++++ Material shown

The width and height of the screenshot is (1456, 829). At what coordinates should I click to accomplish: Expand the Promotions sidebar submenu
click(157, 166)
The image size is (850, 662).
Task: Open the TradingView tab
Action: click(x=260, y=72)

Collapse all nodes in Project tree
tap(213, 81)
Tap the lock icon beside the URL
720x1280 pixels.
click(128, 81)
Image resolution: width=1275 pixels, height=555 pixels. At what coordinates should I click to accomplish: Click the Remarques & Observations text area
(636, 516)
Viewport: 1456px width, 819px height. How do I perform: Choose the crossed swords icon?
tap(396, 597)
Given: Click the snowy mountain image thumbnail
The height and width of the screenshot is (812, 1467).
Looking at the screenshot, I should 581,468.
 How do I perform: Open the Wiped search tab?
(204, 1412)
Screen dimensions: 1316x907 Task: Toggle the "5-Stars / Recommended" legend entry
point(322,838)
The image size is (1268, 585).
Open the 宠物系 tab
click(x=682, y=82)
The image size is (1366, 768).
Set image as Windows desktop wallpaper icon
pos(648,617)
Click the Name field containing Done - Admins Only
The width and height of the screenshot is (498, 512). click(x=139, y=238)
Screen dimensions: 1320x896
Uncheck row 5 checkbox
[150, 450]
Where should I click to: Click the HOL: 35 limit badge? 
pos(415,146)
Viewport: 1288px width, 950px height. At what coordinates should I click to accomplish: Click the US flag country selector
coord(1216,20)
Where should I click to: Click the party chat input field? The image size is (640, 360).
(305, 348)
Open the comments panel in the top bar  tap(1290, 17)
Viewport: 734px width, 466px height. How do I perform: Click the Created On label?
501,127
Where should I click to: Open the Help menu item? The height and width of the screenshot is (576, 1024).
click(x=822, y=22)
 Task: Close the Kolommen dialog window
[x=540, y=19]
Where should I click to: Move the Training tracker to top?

++++++++

Problem description
Reproduce every one of the records above word for word, leaving nothing out and changing nothing.

Answer below
The width and height of the screenshot is (1456, 829). At what coordinates should I click to accomplish: Expand the Promotions sidebar submenu
click(157, 166)
The image size is (850, 662).
Task: Open the TradingView tab
Action: click(x=260, y=72)

Collapse all nodes in Project tree
tap(213, 81)
Tap the lock icon beside the URL
720x1280 pixels.
click(128, 81)
Image resolution: width=1275 pixels, height=555 pixels. At what coordinates should I click to accomplish: Click the Remarques & Observations text area
(636, 516)
Viewport: 1456px width, 819px height. How do I perform: Choose the crossed swords icon?
tap(396, 597)
Given: Click the snowy mountain image thumbnail
The height and width of the screenshot is (812, 1467).
Looking at the screenshot, I should 581,468.
 How do I perform: Open the Wiped search tab?
(204, 1412)
Screen dimensions: 1316x907 Task: Toggle the "5-Stars / Recommended" legend entry
point(322,838)
The image size is (1268, 585).
Open the 宠物系 tab
click(x=682, y=82)
The image size is (1366, 768).
Set image as Windows desktop wallpaper icon
pos(648,617)
Click the Name field containing Done - Admins Only
The width and height of the screenshot is (498, 512). click(x=139, y=238)
Screen dimensions: 1320x896
Uncheck row 5 checkbox
[150, 450]
Where should I click to: Click the HOL: 35 limit badge? 
pos(415,146)
Viewport: 1288px width, 950px height. At what coordinates should I click to accomplish: Click the US flag country selector
coord(1216,20)
Where should I click to: Click the party chat input field? The image size is (640, 360).
(305, 348)
Open the comments panel in the top bar  tap(1290, 17)
Viewport: 734px width, 466px height. How do I perform: Click the Created On label?
501,127
Where should I click to: Open the Help menu item? The height and width of the screenshot is (576, 1024).
click(x=822, y=22)
 Task: Close the Kolommen dialog window
[x=540, y=19]
Where should I click to: Move the Training tracker to top?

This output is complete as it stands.